What needs to be done → Starting at the top line, return each entry word for word.

____

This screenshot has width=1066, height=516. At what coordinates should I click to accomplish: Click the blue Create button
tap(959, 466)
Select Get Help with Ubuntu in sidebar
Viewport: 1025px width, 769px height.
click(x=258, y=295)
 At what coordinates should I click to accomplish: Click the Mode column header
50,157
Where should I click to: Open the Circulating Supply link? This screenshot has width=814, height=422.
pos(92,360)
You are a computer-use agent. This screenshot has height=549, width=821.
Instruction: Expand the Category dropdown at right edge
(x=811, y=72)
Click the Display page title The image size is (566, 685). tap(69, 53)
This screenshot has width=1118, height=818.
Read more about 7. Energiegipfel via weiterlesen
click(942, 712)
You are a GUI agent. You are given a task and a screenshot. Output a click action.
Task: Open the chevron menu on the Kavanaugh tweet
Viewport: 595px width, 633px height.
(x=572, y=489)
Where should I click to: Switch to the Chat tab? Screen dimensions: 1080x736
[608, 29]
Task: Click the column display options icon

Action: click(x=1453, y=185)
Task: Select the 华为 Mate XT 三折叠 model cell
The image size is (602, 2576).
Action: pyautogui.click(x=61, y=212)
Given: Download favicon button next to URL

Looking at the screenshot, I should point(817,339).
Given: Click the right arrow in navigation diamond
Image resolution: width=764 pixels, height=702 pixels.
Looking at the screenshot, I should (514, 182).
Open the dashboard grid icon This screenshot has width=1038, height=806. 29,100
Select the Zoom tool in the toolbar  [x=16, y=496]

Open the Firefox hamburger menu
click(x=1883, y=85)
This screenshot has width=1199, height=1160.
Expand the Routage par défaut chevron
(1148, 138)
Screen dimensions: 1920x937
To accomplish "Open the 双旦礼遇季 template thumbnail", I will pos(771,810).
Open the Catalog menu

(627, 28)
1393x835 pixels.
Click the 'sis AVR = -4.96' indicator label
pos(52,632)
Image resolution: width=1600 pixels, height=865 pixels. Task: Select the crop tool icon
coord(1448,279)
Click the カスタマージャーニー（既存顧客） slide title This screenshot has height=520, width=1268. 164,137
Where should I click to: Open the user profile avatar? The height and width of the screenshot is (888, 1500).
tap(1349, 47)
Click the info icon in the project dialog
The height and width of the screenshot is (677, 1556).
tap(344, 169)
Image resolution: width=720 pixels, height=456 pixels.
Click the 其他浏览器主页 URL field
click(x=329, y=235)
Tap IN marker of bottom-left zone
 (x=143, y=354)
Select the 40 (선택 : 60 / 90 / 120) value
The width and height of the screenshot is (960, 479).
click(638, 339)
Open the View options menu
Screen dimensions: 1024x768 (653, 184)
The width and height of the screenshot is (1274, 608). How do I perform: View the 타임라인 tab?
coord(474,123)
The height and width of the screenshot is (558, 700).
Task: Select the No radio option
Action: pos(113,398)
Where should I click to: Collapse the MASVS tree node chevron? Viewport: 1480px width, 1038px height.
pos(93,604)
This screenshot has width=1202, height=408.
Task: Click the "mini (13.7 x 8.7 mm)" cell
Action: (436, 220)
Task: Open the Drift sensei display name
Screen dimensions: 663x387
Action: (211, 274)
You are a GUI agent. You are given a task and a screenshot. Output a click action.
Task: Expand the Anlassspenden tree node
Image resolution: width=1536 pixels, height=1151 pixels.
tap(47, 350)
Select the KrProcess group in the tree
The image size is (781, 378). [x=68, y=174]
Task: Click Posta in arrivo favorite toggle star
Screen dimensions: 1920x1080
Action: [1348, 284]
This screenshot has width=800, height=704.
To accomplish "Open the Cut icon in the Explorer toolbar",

____

Output →
This screenshot has width=1066, height=516. At what coordinates should I click to accomplish: Click the blue Create button
tap(959, 466)
Select Get Help with Ubuntu in sidebar
Viewport: 1025px width, 769px height.
click(x=258, y=295)
 At what coordinates should I click to accomplish: Click the Mode column header
50,157
Where should I click to: Open the Circulating Supply link? This screenshot has width=814, height=422.
pos(92,360)
You are a computer-use agent. This screenshot has height=549, width=821.
Instruction: Expand the Category dropdown at right edge
(x=811, y=72)
Click the Display page title The image size is (566, 685). tap(69, 53)
This screenshot has width=1118, height=818.
Read more about 7. Energiegipfel via weiterlesen
click(942, 712)
You are a GUI agent. You are given a task and a screenshot. Output a click action.
Task: Open the chevron menu on the Kavanaugh tweet
Viewport: 595px width, 633px height.
(x=572, y=489)
Where should I click to: Switch to the Chat tab? Screen dimensions: 1080x736
[608, 29]
Task: Click the column display options icon

Action: click(x=1453, y=185)
Task: Select the 华为 Mate XT 三折叠 model cell
The image size is (602, 2576).
Action: pyautogui.click(x=61, y=212)
Given: Download favicon button next to URL

Looking at the screenshot, I should point(817,339).
Given: Click the right arrow in navigation diamond
Image resolution: width=764 pixels, height=702 pixels.
Looking at the screenshot, I should (514, 182).
Open the dashboard grid icon This screenshot has width=1038, height=806. 29,100
Select the Zoom tool in the toolbar  [x=16, y=496]

Open the Firefox hamburger menu
click(x=1883, y=85)
This screenshot has width=1199, height=1160.
Expand the Routage par défaut chevron
(1148, 138)
Screen dimensions: 1920x937
To accomplish "Open the 双旦礼遇季 template thumbnail", I will pos(771,810).
Open the Catalog menu

(627, 28)
1393x835 pixels.
Click the 'sis AVR = -4.96' indicator label
pos(52,632)
Image resolution: width=1600 pixels, height=865 pixels. Task: Select the crop tool icon
coord(1448,279)
Click the カスタマージャーニー（既存顧客） slide title This screenshot has height=520, width=1268. 164,137
Where should I click to: Open the user profile avatar? The height and width of the screenshot is (888, 1500).
tap(1349, 47)
Click the info icon in the project dialog
The height and width of the screenshot is (677, 1556).
tap(344, 169)
Image resolution: width=720 pixels, height=456 pixels.
Click the 其他浏览器主页 URL field
click(x=329, y=235)
Tap IN marker of bottom-left zone
 (x=143, y=354)
Select the 40 (선택 : 60 / 90 / 120) value
The width and height of the screenshot is (960, 479).
click(638, 339)
Open the View options menu
Screen dimensions: 1024x768 (653, 184)
The width and height of the screenshot is (1274, 608). How do I perform: View the 타임라인 tab?
coord(474,123)
The height and width of the screenshot is (558, 700).
Task: Select the No radio option
Action: pos(113,398)
Where should I click to: Collapse the MASVS tree node chevron? Viewport: 1480px width, 1038px height.
pos(93,604)
This screenshot has width=1202, height=408.
Task: Click the "mini (13.7 x 8.7 mm)" cell
Action: (436, 220)
Task: Open the Drift sensei display name
Screen dimensions: 663x387
Action: (211, 274)
You are a GUI agent. You are given a task and a screenshot. Output a click action.
Task: Expand the Anlassspenden tree node
Image resolution: width=1536 pixels, height=1151 pixels.
tap(47, 350)
Select the KrProcess group in the tree
The image size is (781, 378). [x=68, y=174]
Task: Click Posta in arrivo favorite toggle star
Screen dimensions: 1920x1080
Action: [1348, 284]
This screenshot has width=800, height=704.
To accomplish "Open the Cut icon in the Explorer toolbar",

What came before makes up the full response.